@ais523 Well, it's pretty much that, no? Just a style difference. ∅ is too similar to the Danish letter Øø and confusable with transpose ⍉. Ø and ø are valid identifier chars in Dyalog APL.
@ais523 Yes, but APL expressions are 2D; there cannot be any top or bottom arguments, only left and right arguments.
@Phoenix ⎕ symbolises the box, i.e. the computer. ←⎕ is input (of numbers) and ⎕← is output (STDOUT). Since strings are marked with single quotes ', the ←⍞ is string input, and ⍞← is prompt/output to STDERR (i.e. messages).
@Phoenix The super and subset functions are pretty easy to write in APL anyway, so they barely need dedicated glyphs (although the NARS2000 dialect does provide a way to use them as such).

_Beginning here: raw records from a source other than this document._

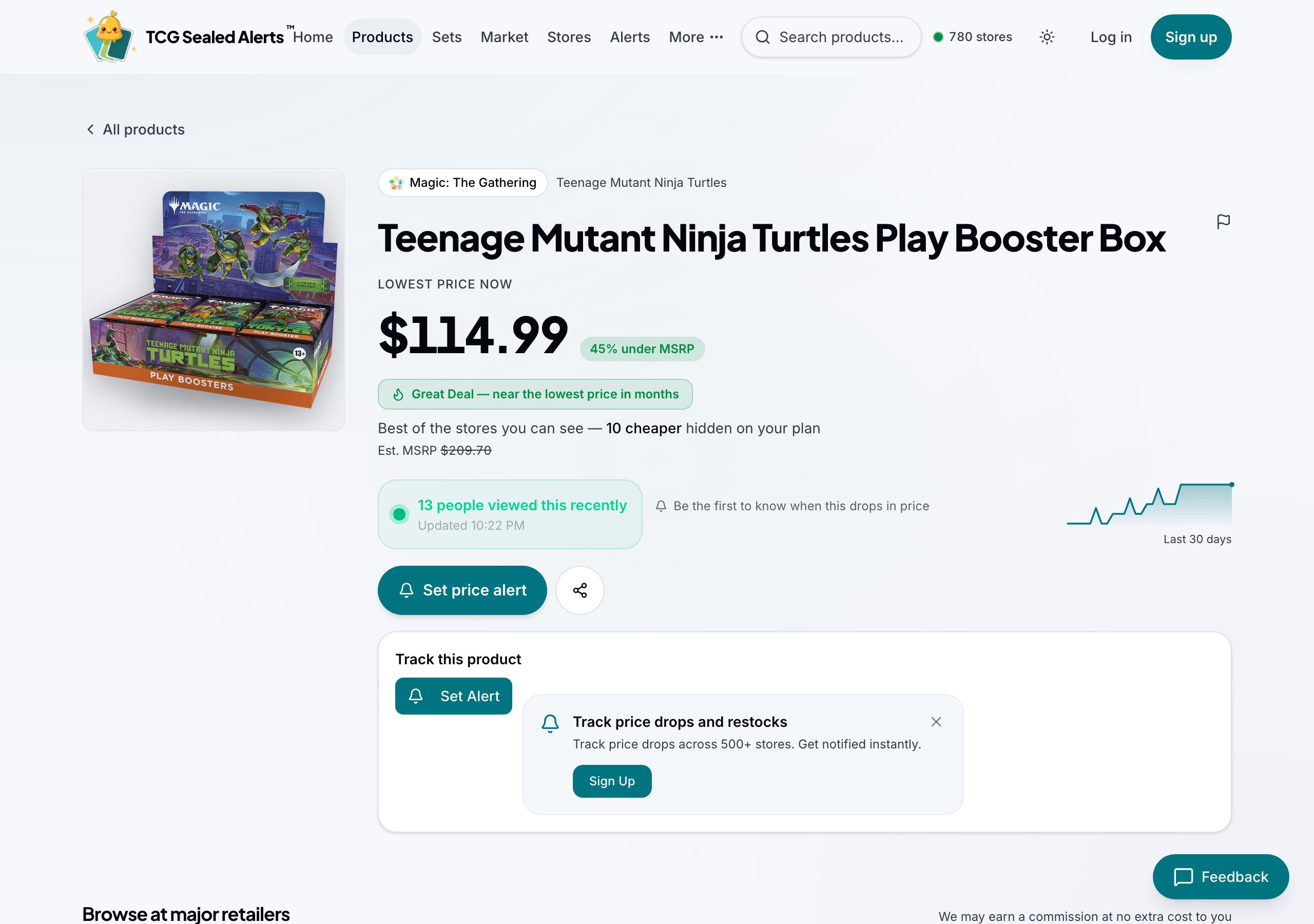This screenshot has height=924, width=1314.
Task: Click Set Alert in Track this product
Action: coord(453,696)
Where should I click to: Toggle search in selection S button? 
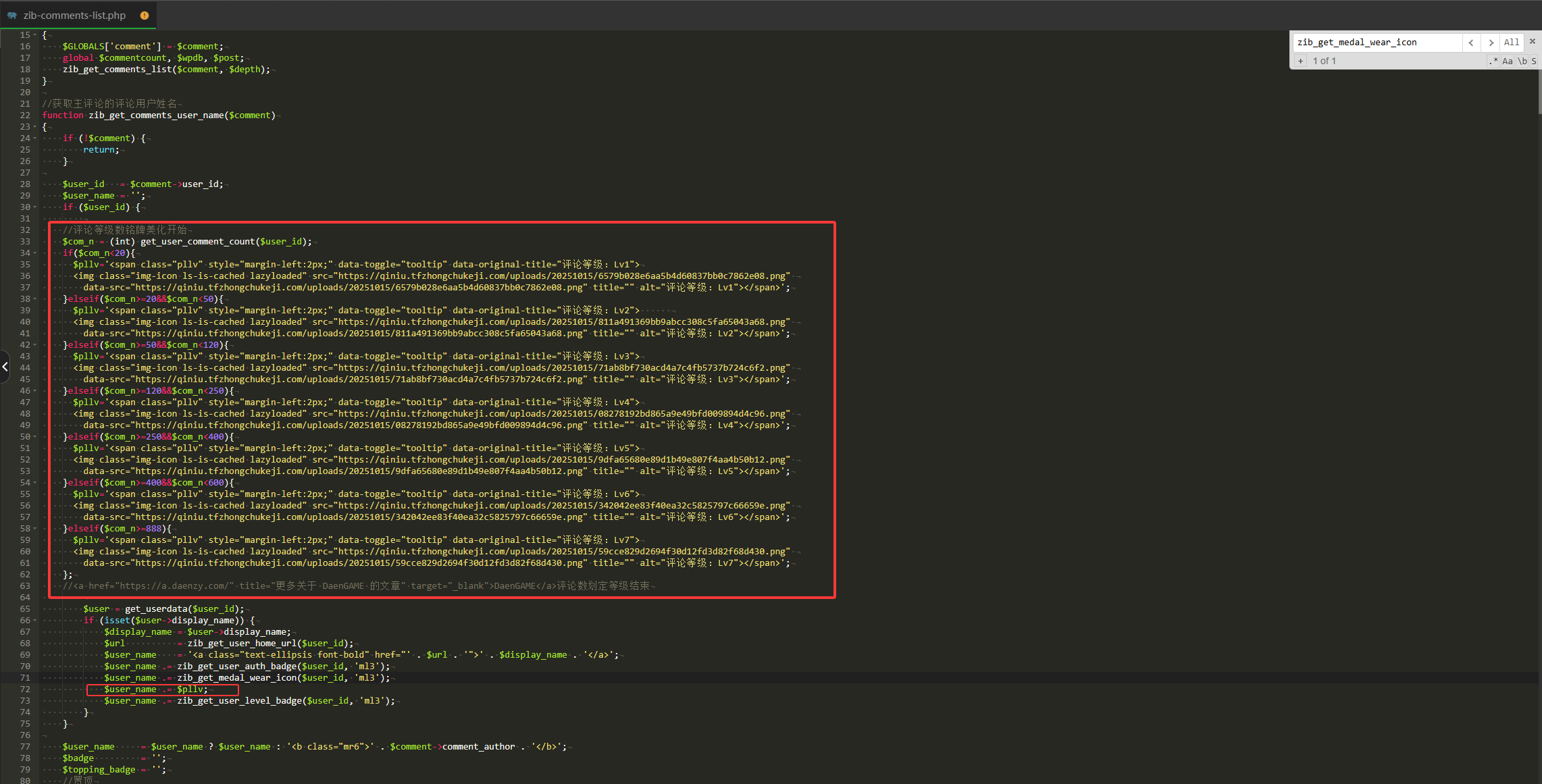pyautogui.click(x=1534, y=61)
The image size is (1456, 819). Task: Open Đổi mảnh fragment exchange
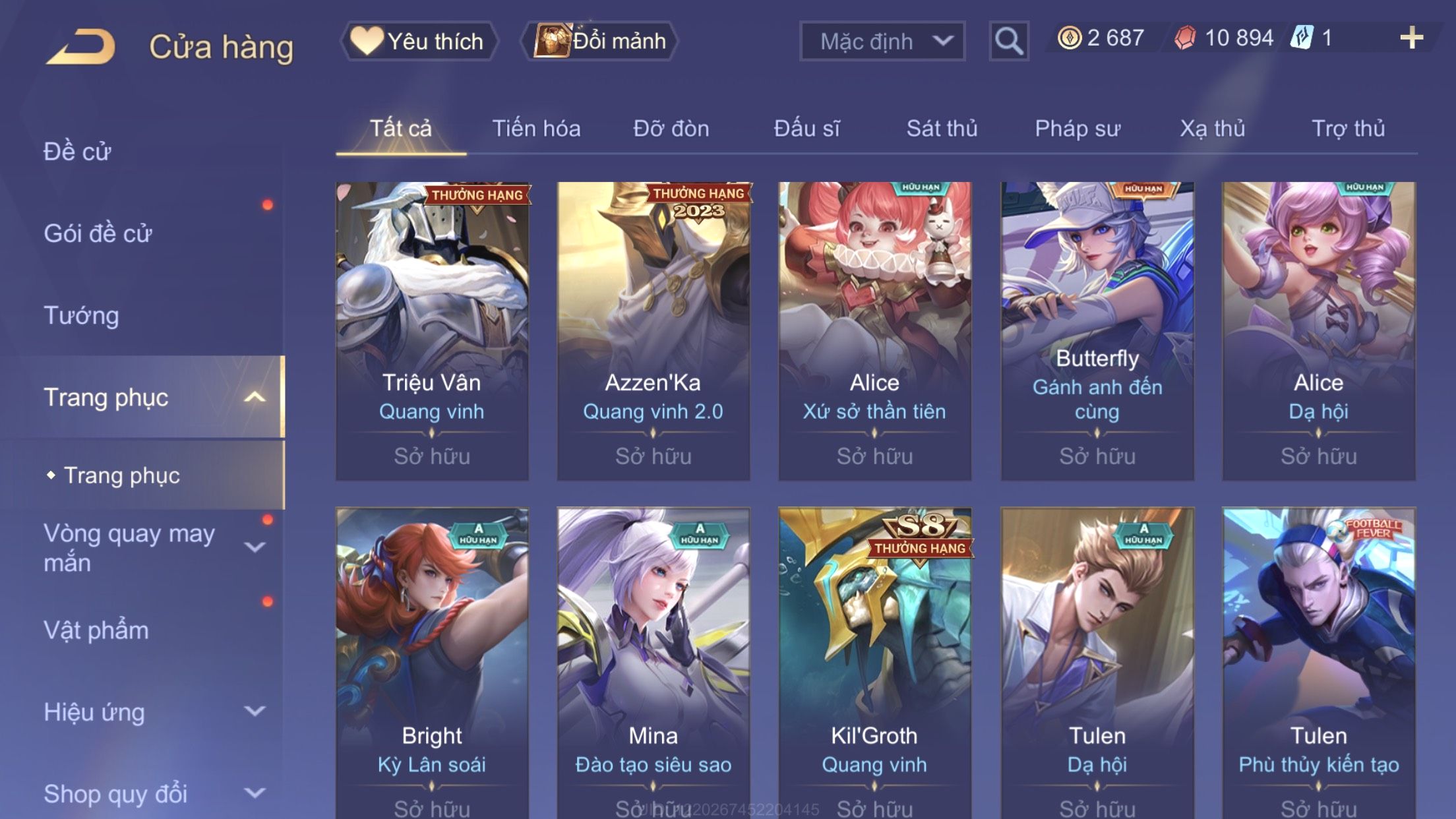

Instead they have been repurposed for enclosing and disclosing arrays.
@Phoenix ⊂A is encloses A (makes it a self-contained scalar). ⊆A encloses A only if it isn't already enclose. You can see it as enclose-or-equal just like ≤ and ≥.
@ais523 Well, APL predates Unicode… And the confusion would be great if both had meaning. Originally, we used ^ for And. Now Dyalog APL uses ∧, but allow ^ for compatibility. APLX has loads of such equivalencies.
(meanwhile, I've got fairly good at typing Jelly; its character set was designed to be mostly typable on standard Linux layouts; and there's a golfing language I'm working on whose character set is the common subset of "typable using level 1/2/3/4 shifts on the default Linux keyboard layout" and Windows-1252)
several of the characters are different, after all
anyway, this is why I'm frustrated at things like not having a minus sign on the keyboard layout (it's a stock keyboard layout, just one with a lot of characters)
also it doesn't have Greek letters
at least, not all of them
I just feel like, if I want to type something, I shouldn't have to jump through hoops to type it
regardless of what language it's in
actually this topic's coming back round to TIO, in a way; it's likely eventually going to need understanding of character sets above simple "UTF-8/SBCS"
I really like the Windows mnemonic keyboard. The Linux one ends up binding letters to useful keys like [, `, =; the windows one binds letters to key combinations.
@Phoenix I use AltGr+Shift+AWSRYU as prefixes, then another (optionally shifted) key. AWS stand for ´^`. R and Y flank T. T is ⍨ in APL, so R is ¨ and Y is ~. U is for underscore. E.g. AltGr+Shift+U,Plus gives ±, and AltGr+Shift+R,Shift+A gives Ä.